··· Document text

Pubdate: Sun, 16 Aug 1998
Date: 08/16/1998
Source: Canberra Times (Australia)
Author: Peter Watney
Website: http://www.canberratimes.com.au/

ALMOST a decade ago Michael Moore initiated a study by the National
Centre for Epidemiology and Population Health (NCEPH) into a heroin
trial. The Legislative Assembly thought the situation sufficiently
serious to support the initiative.

Three years ago a spate of heroin deaths prompted the formation of
Families and Friends for Drug Law Reform, a group largely made up of
respectable hard working people who had lost loved ones to the curse
of heroin and who refuted the popular image of the heroin addict. They
knew the quality of the people they had lost and knew that the demon
that had killed them was a sickness and that they were not criminal
scum.

Two and a half years ago the Legislative Assembly approved the
detailed proposals and carefully worked out protocols for a trial,
that would enable clinical quality heroin to be injected in safe
surroundings, under medically qualified supervision, by carefully
selected local addicts, and with records of the medical and social
outcomes to be made available to the world.

Two years ago the Ministerial Council on Drug Strategy failed to
approve the trial, but decided to leave it on the table for the 1997
meeting of the Council.

One year ago the Ministerial Council with federal Cabinet approval had
authorised a trial in accordance with the NCEPH protocols only to have
the trial vetoed a week later by the Prime Minister immediately on his
return to duty from a spell in hospital. He demanded more of the same
old zero tolerance, ineffective, law and order campaign and authorised
the odd few extra millions to execute it.

Today the situation is predictably worse, so all that Michael Moore is
able to attempt is the clinical surroundings and trained supervision
without the clinical quality heroin or the research findings that the
trial would have provided.

And even that is better than nothing, provided the Nation's
intellectually challenged leadership does not again exercise its veto.

······
··· Information shown

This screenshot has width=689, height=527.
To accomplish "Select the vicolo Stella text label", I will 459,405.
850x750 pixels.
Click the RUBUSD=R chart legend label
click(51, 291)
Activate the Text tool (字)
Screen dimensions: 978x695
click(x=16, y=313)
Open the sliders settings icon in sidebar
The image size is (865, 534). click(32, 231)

······
··· Information shown

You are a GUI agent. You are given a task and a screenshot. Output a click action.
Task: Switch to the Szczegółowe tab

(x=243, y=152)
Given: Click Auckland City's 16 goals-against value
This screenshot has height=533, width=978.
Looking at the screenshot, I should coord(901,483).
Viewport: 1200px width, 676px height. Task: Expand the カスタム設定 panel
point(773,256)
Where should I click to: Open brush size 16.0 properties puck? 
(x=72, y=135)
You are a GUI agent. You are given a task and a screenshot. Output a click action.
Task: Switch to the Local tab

······
··· Information shown

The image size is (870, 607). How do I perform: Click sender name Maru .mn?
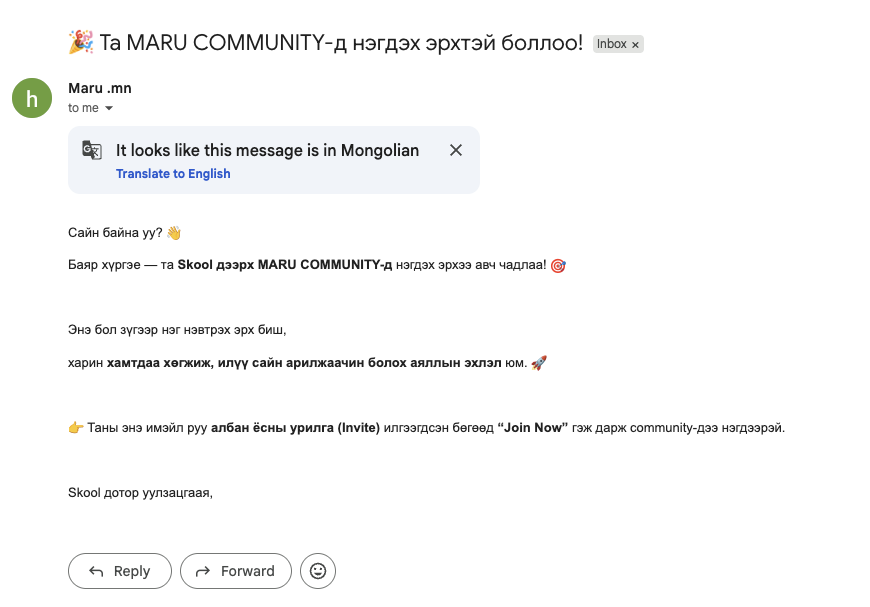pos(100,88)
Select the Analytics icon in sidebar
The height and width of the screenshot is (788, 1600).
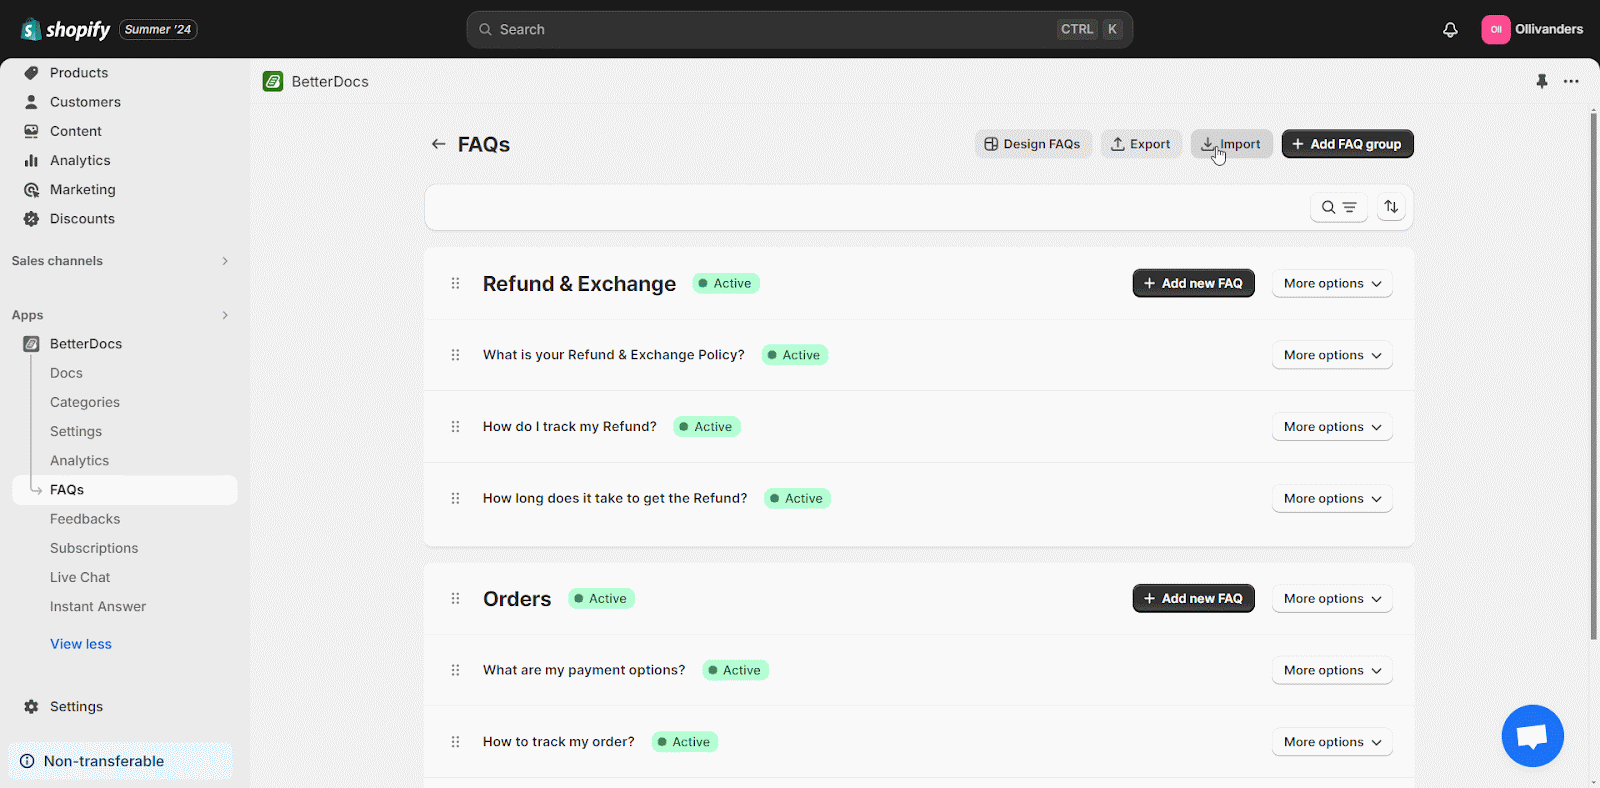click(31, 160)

······

Tasks:
- a) Reproduce a passage from the article on the heroin trial, starting at "Author: Peter Watney" and stopping after "support the initiative.".
- b) In the article on the heroin trial, what prompted the formation of Families and Friends for Drug Law Reform?

Numbered responses:
- a)
Author: Peter Watney
Website: http://www.canberratimes.com.au/

ALMOST a decade ago Michael Moore initiated a study by the National
Centre for Epidemiology and Population Health (NCEPH) into a heroin
trial. The Legislative Assembly thought the situation sufficiently
serious to support the initiative.

- b) A spate of heroin deaths three years earlier prompted its formation.